Kostomuksha - a village of bandits
A certain shadow was cast over Kostomuksha in the past as well:
it was generally considered a haven for bandits. This attitude is
reflected in both Lönnrot's and Sparre's accounts, although
the precautions they took proved unwarranted.
Lönnrot wrote the following:
A little before midnight I was halfway to Kostomuksha and
saw a sauna used in summer by haymakers. I was tired but, foolishly,
was afraid to lie down and go to sleep there because I thought
that someone might have guessed I would stop there and could possibly
follow and rob me. I thus kept on, went into the forest and tried
to sleep on some moss. But this was impossible with all of the
mosquitoes. The air was black with the insects, and I breathed
in a mouthful of them with every breath...
I cut a large pile of branches, lay down and covered myself with
branches as best I could. I tied a scarf around my head and thought
I was now safe from the mosquitoes. But this was a wasted effort...
A fire would have helped, but I didn't want to start one, since
it would attract attention.
remembers his night in Kostomuksha with Emil Wickström and
his guide from Kuhmo, Renne Haverinen:
In Vonkajärvi and other villages we were warned about
the people in Kostomuksha. They said it was a real den of thieves,
and these rumors were borne out by horrible stories of how travelers
to that village had mysteriously disappeared without a trace.
Thus far we have not paid much attention to these stories. But
when we compare them to the scene we just witnessed in the yard
of the house where the wedding was held, we concluded that just
about anything could happen tomorrow. At home we talked about
it for a long time and decided to take necessary precautions.

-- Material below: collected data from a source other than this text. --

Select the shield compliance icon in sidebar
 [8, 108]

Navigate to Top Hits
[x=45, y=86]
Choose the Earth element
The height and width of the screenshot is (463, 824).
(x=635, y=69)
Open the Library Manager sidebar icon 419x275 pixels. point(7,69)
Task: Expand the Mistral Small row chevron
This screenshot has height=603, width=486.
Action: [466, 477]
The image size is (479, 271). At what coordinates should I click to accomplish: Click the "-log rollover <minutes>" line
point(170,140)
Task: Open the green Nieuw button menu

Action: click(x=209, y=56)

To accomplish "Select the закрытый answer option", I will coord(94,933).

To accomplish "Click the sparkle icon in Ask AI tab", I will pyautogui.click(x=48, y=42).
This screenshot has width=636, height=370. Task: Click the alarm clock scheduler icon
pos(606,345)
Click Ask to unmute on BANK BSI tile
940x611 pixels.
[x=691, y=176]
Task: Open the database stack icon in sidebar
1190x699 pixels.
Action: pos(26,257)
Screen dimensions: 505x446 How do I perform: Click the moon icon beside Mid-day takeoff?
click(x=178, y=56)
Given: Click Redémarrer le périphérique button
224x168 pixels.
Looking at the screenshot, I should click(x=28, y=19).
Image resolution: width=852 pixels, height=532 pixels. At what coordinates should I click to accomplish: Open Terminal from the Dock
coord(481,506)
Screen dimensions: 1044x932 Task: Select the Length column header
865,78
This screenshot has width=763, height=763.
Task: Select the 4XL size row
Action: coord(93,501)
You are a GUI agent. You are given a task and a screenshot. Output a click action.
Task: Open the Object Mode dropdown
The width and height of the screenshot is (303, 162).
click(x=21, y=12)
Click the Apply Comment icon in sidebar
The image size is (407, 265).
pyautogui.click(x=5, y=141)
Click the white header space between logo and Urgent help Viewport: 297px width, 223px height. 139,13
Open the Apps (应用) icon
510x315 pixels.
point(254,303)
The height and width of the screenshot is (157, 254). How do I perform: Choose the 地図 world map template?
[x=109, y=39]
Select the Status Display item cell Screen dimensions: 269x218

Renne locked the door and lay down to sleep in front of it. Fatigue
soon overcame fear, and he fell asleep in the middle of one of
our anecdotes. He then began snoring so loud the whole place shook.
The iron content of the Kostomuksha region has been well known
for a long time. A.J. Sjögren mentioned it in the 1820s:
I hear that the peasants in Kostomuksha make iron from ore
they find in the bogs. It is generally thought that the lakes,
too, have iron in them.
One of Karelia's best known writers, Jaakko Rugojev, is
a native of Kostamoksha. When the mining complex there was being
built, he appealed to the engineers to spare the beautiful lake
from becoming a sludge basin for the mines
. His appeal fell on deaf ears but provided the engineers with more
work: it seems they neglected to plan retaining walls for the sludge
basin. The water would have flowed freely from Lake Kostomukshajärvi
and polluted the entire Lake Kuittijärvi watercourse, which
runs through the bardic regions. After fighting against the technocrats
and bureaucrats and ultimately writing to the highest government
levels in the Soviet Union, Rugojev realized a victory of sorts.
The mining complex was ordered to built a dam three kilometers long
and dozens of meters high and wide to prevent sludge from the mining
operations from polluting nearby waters.